_EXERCISE BRIEF_
Only the lines containing "with" should appear in the answer, copied from the listing below.

_PROVIDED RECORDS_

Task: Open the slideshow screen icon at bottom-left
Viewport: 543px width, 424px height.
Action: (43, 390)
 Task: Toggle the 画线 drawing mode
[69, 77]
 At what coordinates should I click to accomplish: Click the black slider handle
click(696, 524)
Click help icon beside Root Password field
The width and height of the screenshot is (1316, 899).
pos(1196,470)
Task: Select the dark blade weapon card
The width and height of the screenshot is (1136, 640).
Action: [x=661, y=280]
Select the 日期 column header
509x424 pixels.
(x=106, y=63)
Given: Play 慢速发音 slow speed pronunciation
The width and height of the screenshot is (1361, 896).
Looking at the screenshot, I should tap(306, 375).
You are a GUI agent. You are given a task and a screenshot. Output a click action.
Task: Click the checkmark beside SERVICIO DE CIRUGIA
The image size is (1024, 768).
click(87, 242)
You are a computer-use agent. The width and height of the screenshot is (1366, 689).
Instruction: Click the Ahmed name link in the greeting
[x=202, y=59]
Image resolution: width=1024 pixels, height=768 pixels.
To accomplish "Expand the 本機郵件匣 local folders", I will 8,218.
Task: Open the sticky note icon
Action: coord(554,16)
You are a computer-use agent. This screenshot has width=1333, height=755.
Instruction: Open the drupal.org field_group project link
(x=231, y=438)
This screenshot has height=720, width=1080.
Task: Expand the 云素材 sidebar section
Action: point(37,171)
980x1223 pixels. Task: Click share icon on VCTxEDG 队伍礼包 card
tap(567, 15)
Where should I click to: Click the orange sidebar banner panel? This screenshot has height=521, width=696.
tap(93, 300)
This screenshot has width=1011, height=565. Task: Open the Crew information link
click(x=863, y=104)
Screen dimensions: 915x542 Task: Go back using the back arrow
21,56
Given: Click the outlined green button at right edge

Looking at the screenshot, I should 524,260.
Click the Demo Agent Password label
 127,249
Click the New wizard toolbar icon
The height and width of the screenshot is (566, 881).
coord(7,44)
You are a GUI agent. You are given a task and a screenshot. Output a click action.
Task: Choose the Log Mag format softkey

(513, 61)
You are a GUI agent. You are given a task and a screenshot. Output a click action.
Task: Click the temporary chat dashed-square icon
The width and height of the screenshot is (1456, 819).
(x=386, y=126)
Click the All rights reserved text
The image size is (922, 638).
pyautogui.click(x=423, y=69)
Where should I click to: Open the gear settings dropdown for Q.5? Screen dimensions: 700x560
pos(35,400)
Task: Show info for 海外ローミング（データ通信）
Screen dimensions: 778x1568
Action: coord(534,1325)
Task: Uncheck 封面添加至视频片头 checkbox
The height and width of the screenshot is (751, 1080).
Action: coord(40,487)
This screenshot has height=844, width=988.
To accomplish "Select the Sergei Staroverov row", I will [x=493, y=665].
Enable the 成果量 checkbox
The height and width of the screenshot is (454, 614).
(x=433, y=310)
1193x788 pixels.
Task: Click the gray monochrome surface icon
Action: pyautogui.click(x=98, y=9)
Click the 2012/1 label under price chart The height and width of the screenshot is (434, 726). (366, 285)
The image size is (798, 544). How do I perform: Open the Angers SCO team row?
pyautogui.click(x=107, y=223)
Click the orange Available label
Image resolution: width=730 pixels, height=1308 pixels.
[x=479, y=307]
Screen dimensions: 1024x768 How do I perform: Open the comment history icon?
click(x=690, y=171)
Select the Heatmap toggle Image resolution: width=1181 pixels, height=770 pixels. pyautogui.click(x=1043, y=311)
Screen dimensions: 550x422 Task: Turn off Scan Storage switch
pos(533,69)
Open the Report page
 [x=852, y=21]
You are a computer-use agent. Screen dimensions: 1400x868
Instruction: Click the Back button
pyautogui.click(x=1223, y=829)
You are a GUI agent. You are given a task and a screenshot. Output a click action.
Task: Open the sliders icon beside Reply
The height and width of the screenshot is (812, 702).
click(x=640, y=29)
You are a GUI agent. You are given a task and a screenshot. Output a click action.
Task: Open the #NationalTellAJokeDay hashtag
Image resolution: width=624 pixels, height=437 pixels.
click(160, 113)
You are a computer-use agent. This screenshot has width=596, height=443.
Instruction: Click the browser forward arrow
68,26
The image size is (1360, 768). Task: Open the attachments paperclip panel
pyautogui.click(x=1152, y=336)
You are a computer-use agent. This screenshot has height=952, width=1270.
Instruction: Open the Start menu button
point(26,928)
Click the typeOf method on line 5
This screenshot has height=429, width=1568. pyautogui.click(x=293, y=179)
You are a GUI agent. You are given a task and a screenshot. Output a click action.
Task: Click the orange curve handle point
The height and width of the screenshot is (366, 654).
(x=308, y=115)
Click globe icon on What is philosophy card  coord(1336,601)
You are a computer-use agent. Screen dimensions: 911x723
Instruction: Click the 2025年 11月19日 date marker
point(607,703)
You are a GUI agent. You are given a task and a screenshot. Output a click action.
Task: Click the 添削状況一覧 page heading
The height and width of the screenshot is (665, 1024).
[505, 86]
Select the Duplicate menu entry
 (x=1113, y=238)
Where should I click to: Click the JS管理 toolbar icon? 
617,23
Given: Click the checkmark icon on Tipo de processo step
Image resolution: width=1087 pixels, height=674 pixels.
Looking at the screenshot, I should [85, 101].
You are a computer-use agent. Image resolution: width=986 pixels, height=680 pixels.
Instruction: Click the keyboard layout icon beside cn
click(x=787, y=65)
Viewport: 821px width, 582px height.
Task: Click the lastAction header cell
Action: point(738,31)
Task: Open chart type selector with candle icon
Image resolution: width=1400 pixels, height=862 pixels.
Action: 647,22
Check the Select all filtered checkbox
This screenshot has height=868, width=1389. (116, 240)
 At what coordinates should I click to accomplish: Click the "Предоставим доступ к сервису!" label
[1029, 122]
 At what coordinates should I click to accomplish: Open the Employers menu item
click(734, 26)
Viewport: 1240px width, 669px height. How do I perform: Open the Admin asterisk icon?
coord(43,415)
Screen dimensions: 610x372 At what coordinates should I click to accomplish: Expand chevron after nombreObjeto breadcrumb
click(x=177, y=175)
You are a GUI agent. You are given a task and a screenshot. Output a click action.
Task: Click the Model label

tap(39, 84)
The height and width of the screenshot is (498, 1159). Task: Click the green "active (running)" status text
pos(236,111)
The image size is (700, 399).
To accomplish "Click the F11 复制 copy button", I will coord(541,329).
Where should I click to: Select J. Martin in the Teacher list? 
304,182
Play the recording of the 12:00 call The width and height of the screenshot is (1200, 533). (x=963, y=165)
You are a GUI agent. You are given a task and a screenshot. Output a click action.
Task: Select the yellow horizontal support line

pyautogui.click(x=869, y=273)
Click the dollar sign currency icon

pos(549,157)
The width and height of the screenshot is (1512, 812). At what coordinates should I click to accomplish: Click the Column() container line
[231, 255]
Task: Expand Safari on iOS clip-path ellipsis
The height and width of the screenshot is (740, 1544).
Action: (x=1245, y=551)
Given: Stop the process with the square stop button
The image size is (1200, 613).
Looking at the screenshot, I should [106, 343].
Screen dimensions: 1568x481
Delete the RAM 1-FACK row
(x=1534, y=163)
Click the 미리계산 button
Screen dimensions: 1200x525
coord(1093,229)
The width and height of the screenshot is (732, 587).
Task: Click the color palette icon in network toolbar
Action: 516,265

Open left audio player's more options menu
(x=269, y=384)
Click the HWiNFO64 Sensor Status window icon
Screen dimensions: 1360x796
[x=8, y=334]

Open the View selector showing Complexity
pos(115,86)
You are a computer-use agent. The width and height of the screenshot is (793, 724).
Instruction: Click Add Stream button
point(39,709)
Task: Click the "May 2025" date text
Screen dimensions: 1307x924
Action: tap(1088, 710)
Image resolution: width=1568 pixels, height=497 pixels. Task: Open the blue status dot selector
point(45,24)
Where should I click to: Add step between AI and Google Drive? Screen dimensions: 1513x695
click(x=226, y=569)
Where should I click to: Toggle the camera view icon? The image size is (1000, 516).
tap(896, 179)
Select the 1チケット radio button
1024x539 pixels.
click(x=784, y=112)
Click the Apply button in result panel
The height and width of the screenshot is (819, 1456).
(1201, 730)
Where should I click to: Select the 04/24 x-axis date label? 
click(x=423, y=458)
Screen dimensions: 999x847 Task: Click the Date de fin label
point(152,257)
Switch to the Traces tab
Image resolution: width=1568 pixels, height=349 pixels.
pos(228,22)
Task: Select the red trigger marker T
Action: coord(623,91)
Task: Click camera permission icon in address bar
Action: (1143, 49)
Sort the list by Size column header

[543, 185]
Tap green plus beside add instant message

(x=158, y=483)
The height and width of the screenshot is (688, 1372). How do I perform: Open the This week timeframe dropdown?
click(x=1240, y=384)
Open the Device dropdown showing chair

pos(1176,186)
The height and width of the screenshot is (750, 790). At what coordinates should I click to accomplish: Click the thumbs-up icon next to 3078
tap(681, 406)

_RESPONSE_
Task: Open chart type selector with candle icon
Given: Stop the process with the square stop button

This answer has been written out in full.